-- Consignes à respecter --
Reprenez la critique du spectacle Ruination de Ben Duke et poursuivez-la à partir de sa dernière phrase.

-- Extrait --
• • • •
28 Janvier 2025
Au royaume des morts, Médée et Jason règlent leurs comptes devant Hadès et Perséphone. Ben Duke mêle chant, danse, comédie et tragédie pour nous offrir un ballet baroque et fascinant.
Debout les morts
Six pieds sous terre, Hadès dieu des Enfers (Jean-Daniel Broussé) s’adresse au public avec la faconde d’un meneur de cabaret et la blague facile d’un carabin : pourquoi être venu voir Ruination (« Ruines » en français) alors qu’il y a tant d’autres spectacles à Paris ? Le ton est donné. Son domaine glacial, de plastique et d’acier, ne ressemble pas aux abysses éthérés de la Divine Comédie mais à une morgue d’embaumeur de cadavres, où, des dessus du plateau, plonge une haute échelle.
Perséphone (sculpturale Anna-Kay Gayle) en descend, revenue à contrecœur de son séjour terrestre pour passer l’hiver dans l’underworld de son époux. Elle n’apprécie pas son exil forcé : le couple divin est en froid. Mais Jason (Liam Francis), émergeant du voile transparent qui recouvrait sa rigidité cadavérique, vient les distraire de leurs querelles domestiques. Le solide gaillard, après quelques pas d’une danse hallucinée, réclame ses enfants, assassinés par Médée. La voici justement, sous les traits de Hannah Shepherd, surgie d’entre les morts, le corps tordu de désespoir, mère éplorée à la recherche de ses petits. Jason demande justice auprès d’Hadès, pour obtenir la garde de ses héritiers, le couple s’affronte par avocats interposés devant le squelette ricanant d’un juge.
Un procès loufoque et poignant
Ben Duke ré-ouvre le dossier de cette mal-aimée de la mythologie, souvent taxée de sorcière, fratricide, infanticide, folle de haine vengeresse. Ceci n’est pas l’histoire de Médée telle que vous croyez la connaître ! », prévient-il dans la feuille de salle du théâtre. A-t-elle commis seule les actes sanglants dont on l’accuse ? Aurait-elle des circonstances atténuantes ? Quel fut le rôle de Jason dans cette affaire ? Dans ce procès, Perséphone se fait l’avocate convaincante de Médée et somme Jason de répondre de sa trahison amoureuse, à l’origine du drame final.
• • • •
-- Données présentées --
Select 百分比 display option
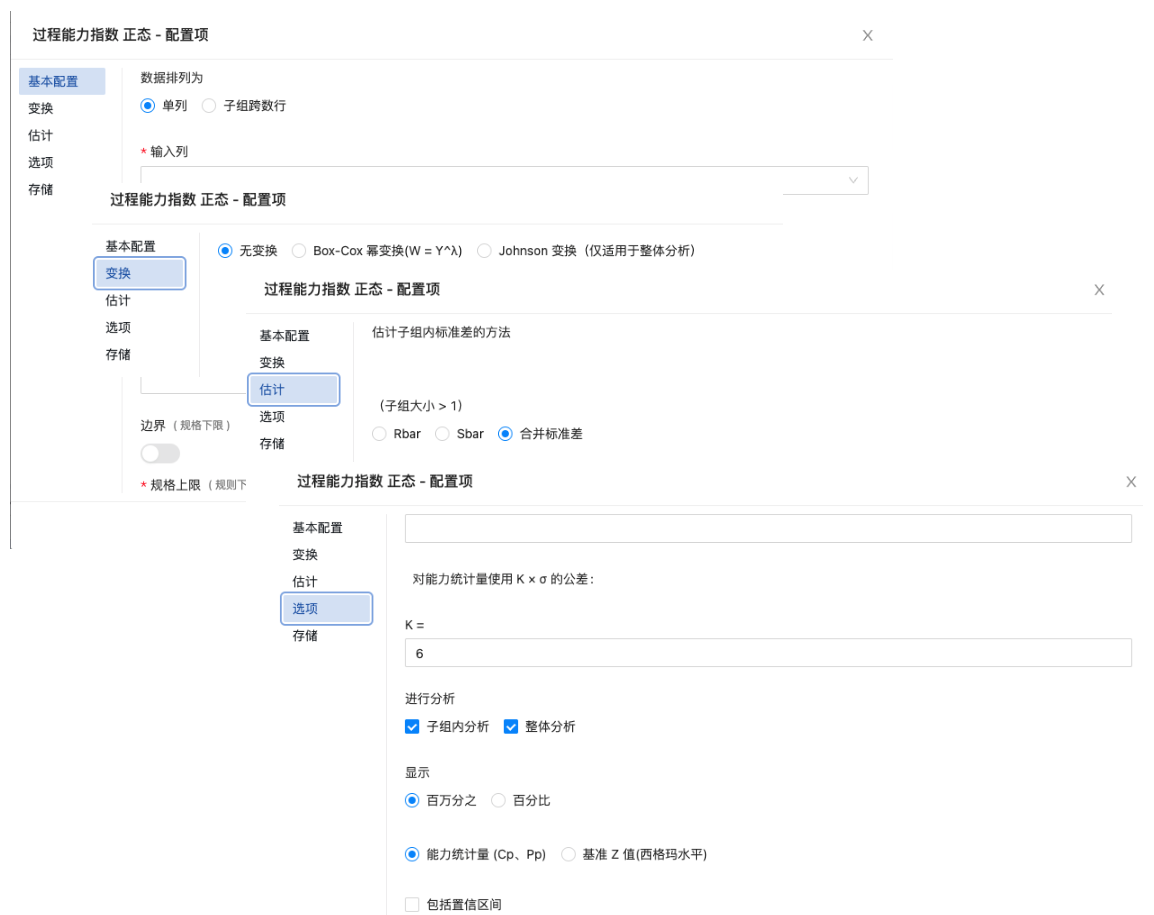This screenshot has height=915, width=1154. click(x=498, y=800)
• • • •
-- Réponse attendue --
Le chorégraphe revisite la tragédie d’Euripide en images fortes, il réécrit l’histoire à sa manière, mi parodique, mi polémique : l’arrivée de Jason à la cour d’Æetes, roi de Colchide. Sa rencontre avec Médée, la fille du cruel souverain. Le rôle de la jeune femme dans la conquête de la Toison d’or, la fuite des amants, le meurtre du frère de Médée, lancé à leur poursuite. L’esthétique dépouillée du scénographe Soutra Gilmou introduit un délicieux anachronisme dans ce récit antique.
Les séquences dansées d’une grande intensité, dans les lumières crues de Jackie Shemesh, sont accompagnées au piano par Yshani Perinpanayagam, qui assure aussi la direction musicale. Les chants poignants du haute-contre Keith Pun donnent une profondeur tragique à ces scènes, tout comme le blues qui clôt le spectacle, interprété avec ferveur par Sheree DuBois. En contrepoint, les saillies grivoises d’Hadès, à propos de Casse-Noisette, le ballet de Marius Petipa qui passe en boucle sur un écran de télévision, et les récriminations conjugales de Perséphone apportent une bonne dose de dérision. Parfois, Ruination se mue en revue de music-hall, en joyeuse mascarade. Ce mélange des genres surprenant et magnifiquement assumé n’occulte pas les arguments à la décharge de l’accusée. Ben Duke réussit à semer le doute, bien que la Colchidienne soit condamnée in fine à sortir par la petite porte jaune, enveloppée de vapeurs infernales.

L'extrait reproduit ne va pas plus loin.